--- ENTRIES SUPPLIED Enclosed Below ---
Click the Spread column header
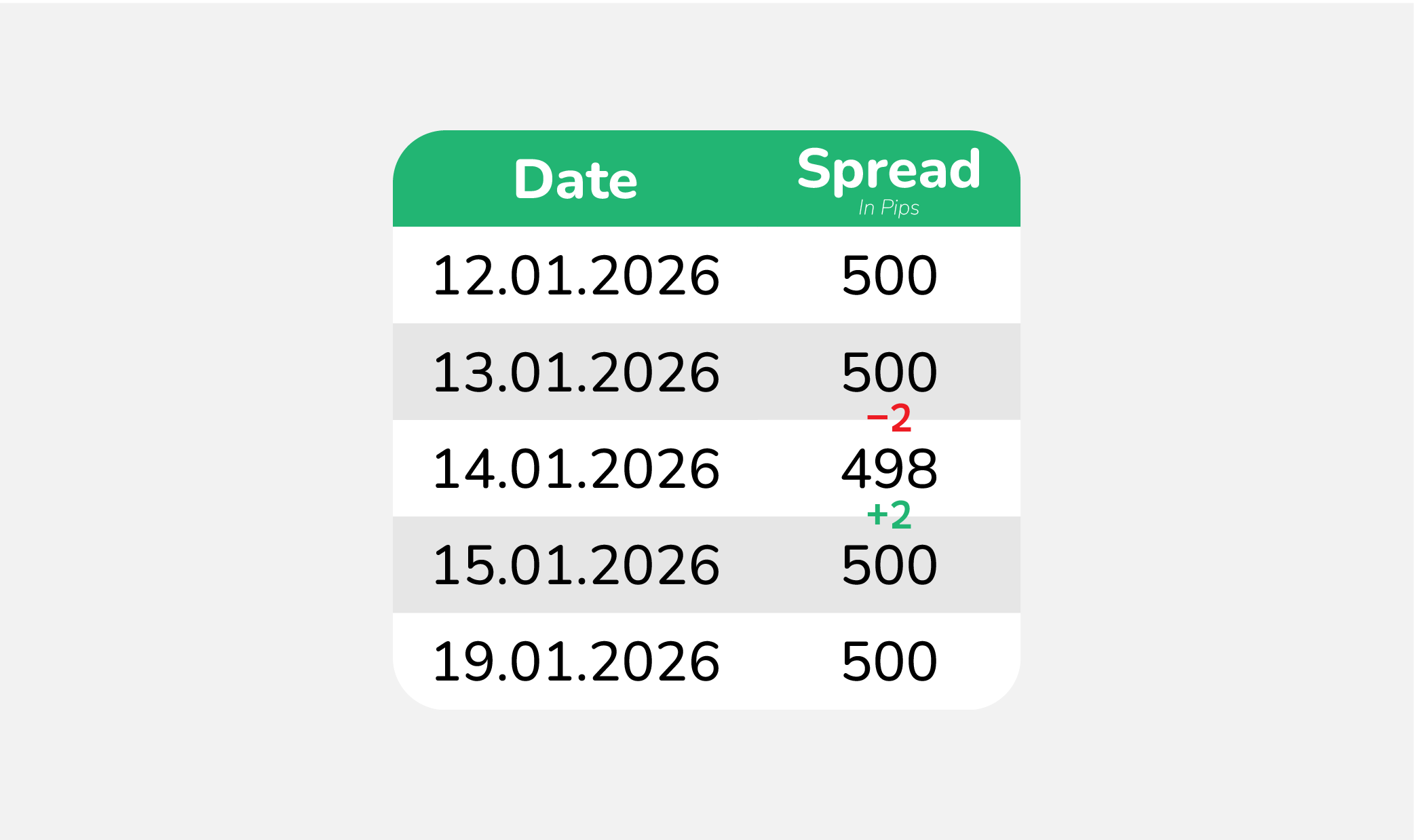point(889,170)
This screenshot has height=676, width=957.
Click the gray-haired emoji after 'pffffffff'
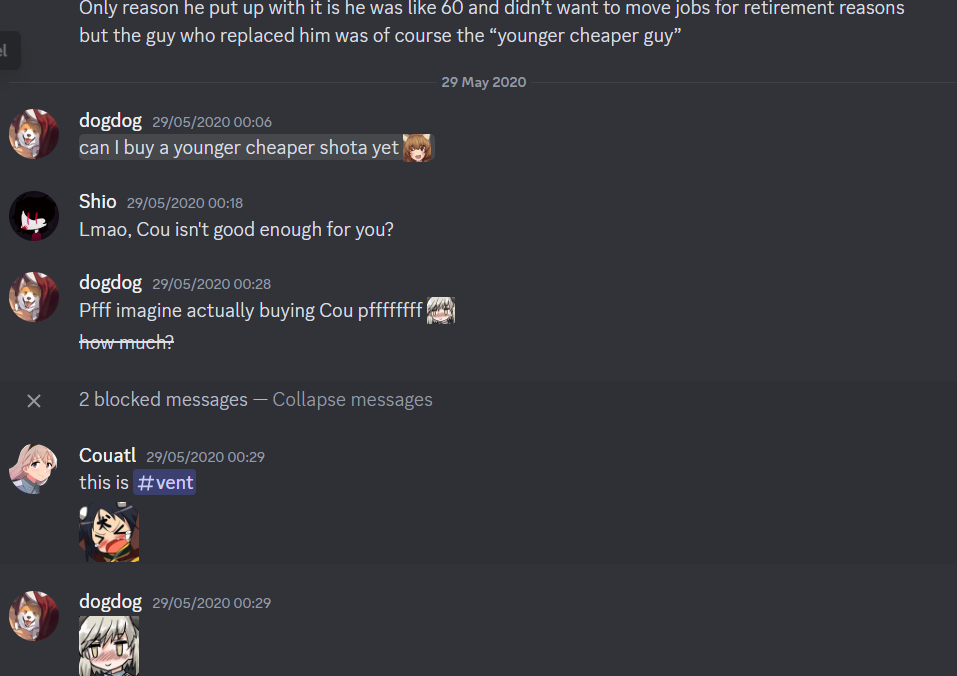[x=441, y=311]
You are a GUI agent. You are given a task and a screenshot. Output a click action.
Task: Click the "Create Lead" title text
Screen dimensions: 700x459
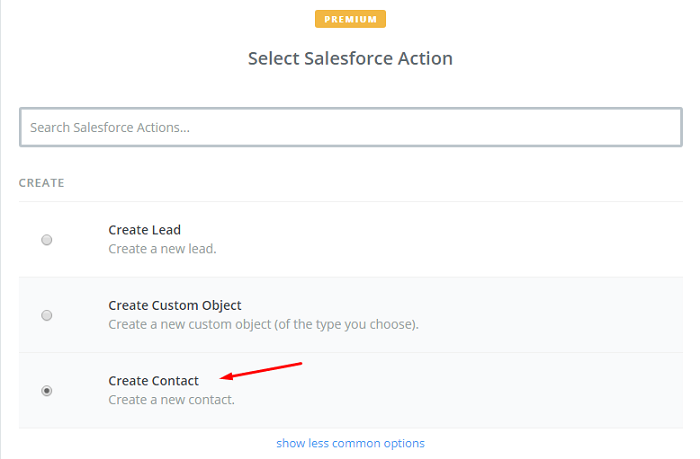tap(144, 230)
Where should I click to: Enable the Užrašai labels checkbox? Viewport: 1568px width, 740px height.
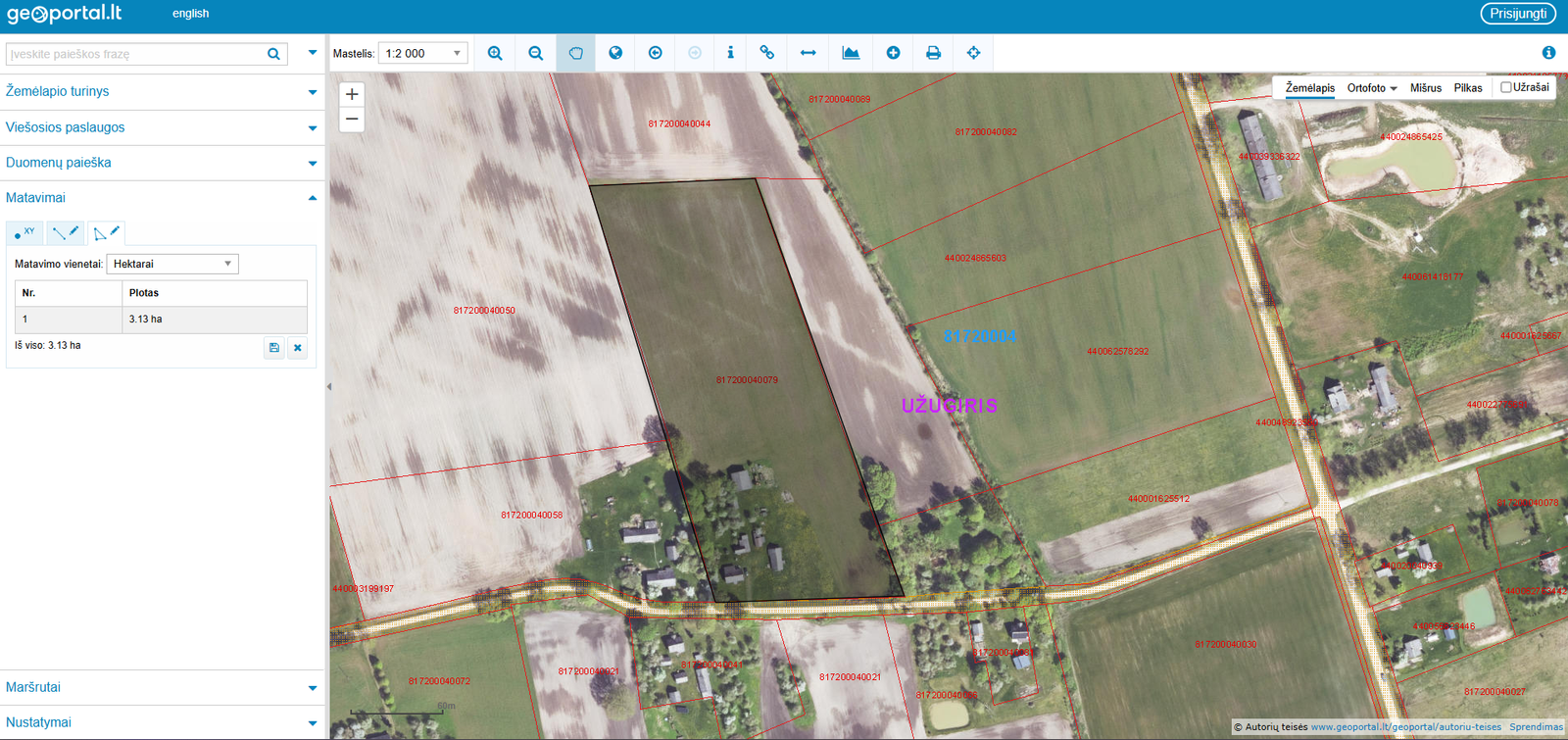(1506, 87)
--- End of Enclosed ENTRIES SUPPLIED ---
WORK ORDER: Pictures are not part of the copy. Extract exactly the lines from the line containing "Task: Click the" through the final line of the entries above, both included.

THE COMPLETED TASK:
Task: Click the "Create Lead" title text
Screen dimensions: 700x459
tap(144, 230)
Where should I click to: Enable the Užrašai labels checkbox? Viewport: 1568px width, 740px height.
(1506, 87)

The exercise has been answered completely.